Stored records:
◆ ◆ ◆ ◆ ◆
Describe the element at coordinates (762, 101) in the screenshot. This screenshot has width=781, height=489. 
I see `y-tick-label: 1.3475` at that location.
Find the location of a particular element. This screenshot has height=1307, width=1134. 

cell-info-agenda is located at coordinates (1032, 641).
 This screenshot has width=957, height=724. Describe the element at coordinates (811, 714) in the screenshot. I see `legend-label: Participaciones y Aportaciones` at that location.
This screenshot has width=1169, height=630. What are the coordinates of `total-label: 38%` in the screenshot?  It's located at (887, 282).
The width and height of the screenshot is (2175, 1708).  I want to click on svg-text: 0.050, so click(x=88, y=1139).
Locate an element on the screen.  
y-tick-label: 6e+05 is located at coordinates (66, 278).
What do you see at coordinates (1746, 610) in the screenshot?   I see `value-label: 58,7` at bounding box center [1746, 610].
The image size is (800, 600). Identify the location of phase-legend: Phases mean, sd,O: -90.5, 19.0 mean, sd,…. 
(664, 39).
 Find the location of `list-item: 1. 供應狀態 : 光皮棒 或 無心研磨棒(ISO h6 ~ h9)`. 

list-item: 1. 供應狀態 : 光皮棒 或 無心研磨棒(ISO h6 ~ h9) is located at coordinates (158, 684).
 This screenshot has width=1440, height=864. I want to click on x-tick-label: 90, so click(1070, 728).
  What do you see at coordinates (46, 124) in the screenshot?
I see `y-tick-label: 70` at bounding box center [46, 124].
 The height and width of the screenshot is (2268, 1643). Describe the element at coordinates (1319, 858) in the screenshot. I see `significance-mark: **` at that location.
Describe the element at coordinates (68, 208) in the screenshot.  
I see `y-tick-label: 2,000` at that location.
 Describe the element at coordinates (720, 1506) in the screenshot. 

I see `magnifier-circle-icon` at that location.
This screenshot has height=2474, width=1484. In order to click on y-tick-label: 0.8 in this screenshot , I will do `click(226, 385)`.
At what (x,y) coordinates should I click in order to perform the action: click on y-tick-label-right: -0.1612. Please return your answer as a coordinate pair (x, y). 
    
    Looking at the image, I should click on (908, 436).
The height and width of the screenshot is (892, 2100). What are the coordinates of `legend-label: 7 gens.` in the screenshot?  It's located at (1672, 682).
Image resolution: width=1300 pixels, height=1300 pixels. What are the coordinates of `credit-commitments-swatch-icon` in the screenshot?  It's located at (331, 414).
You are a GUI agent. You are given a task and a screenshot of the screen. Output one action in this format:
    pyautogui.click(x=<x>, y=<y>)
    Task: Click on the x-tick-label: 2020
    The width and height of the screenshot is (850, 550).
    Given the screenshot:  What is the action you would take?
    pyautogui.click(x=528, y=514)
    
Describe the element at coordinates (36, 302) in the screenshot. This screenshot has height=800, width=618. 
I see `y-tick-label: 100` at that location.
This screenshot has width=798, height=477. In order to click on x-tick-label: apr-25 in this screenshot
◆ ◆ ◆ ◆ ◆
Echo these lines back exactly, from the first to the last.

• _Result of this task_
Describe the element at coordinates (762, 101) in the screenshot. This screenshot has width=781, height=489. 
I see `y-tick-label: 1.3475` at that location.
Find the location of a particular element. This screenshot has height=1307, width=1134. 

cell-info-agenda is located at coordinates (1032, 641).
 This screenshot has width=957, height=724. Describe the element at coordinates (811, 714) in the screenshot. I see `legend-label: Participaciones y Aportaciones` at that location.
This screenshot has width=1169, height=630. What are the coordinates of `total-label: 38%` in the screenshot?  It's located at (887, 282).
The width and height of the screenshot is (2175, 1708).  I want to click on svg-text: 0.050, so click(x=88, y=1139).
Locate an element on the screen.  
y-tick-label: 6e+05 is located at coordinates (66, 278).
What do you see at coordinates (1746, 610) in the screenshot?   I see `value-label: 58,7` at bounding box center [1746, 610].
The image size is (800, 600). Identify the location of phase-legend: Phases mean, sd,O: -90.5, 19.0 mean, sd,…. 
(664, 39).
 Find the location of `list-item: 1. 供應狀態 : 光皮棒 或 無心研磨棒(ISO h6 ~ h9)`. 

list-item: 1. 供應狀態 : 光皮棒 或 無心研磨棒(ISO h6 ~ h9) is located at coordinates (158, 684).
 This screenshot has width=1440, height=864. I want to click on x-tick-label: 90, so click(1070, 728).
  What do you see at coordinates (46, 124) in the screenshot?
I see `y-tick-label: 70` at bounding box center [46, 124].
 The height and width of the screenshot is (2268, 1643). Describe the element at coordinates (1319, 858) in the screenshot. I see `significance-mark: **` at that location.
Describe the element at coordinates (68, 208) in the screenshot.  
I see `y-tick-label: 2,000` at that location.
 Describe the element at coordinates (720, 1506) in the screenshot. 

I see `magnifier-circle-icon` at that location.
This screenshot has height=2474, width=1484. In order to click on y-tick-label: 0.8 in this screenshot , I will do `click(226, 385)`.
At what (x,y) coordinates should I click in order to perform the action: click on y-tick-label-right: -0.1612. Please return your answer as a coordinate pair (x, y). 
    
    Looking at the image, I should click on (908, 436).
The height and width of the screenshot is (892, 2100). What are the coordinates of `legend-label: 7 gens.` in the screenshot?  It's located at (1672, 682).
Image resolution: width=1300 pixels, height=1300 pixels. What are the coordinates of `credit-commitments-swatch-icon` in the screenshot?  It's located at (331, 414).
You are a GUI agent. You are given a task and a screenshot of the screen. Output one action in this format:
    pyautogui.click(x=<x>, y=<y>)
    Task: Click on the x-tick-label: 2020
    The width and height of the screenshot is (850, 550).
    Given the screenshot:  What is the action you would take?
    pyautogui.click(x=528, y=514)
    
Describe the element at coordinates (36, 302) in the screenshot. This screenshot has height=800, width=618. 
I see `y-tick-label: 100` at that location.
This screenshot has width=798, height=477. In order to click on x-tick-label: apr-25 in this screenshot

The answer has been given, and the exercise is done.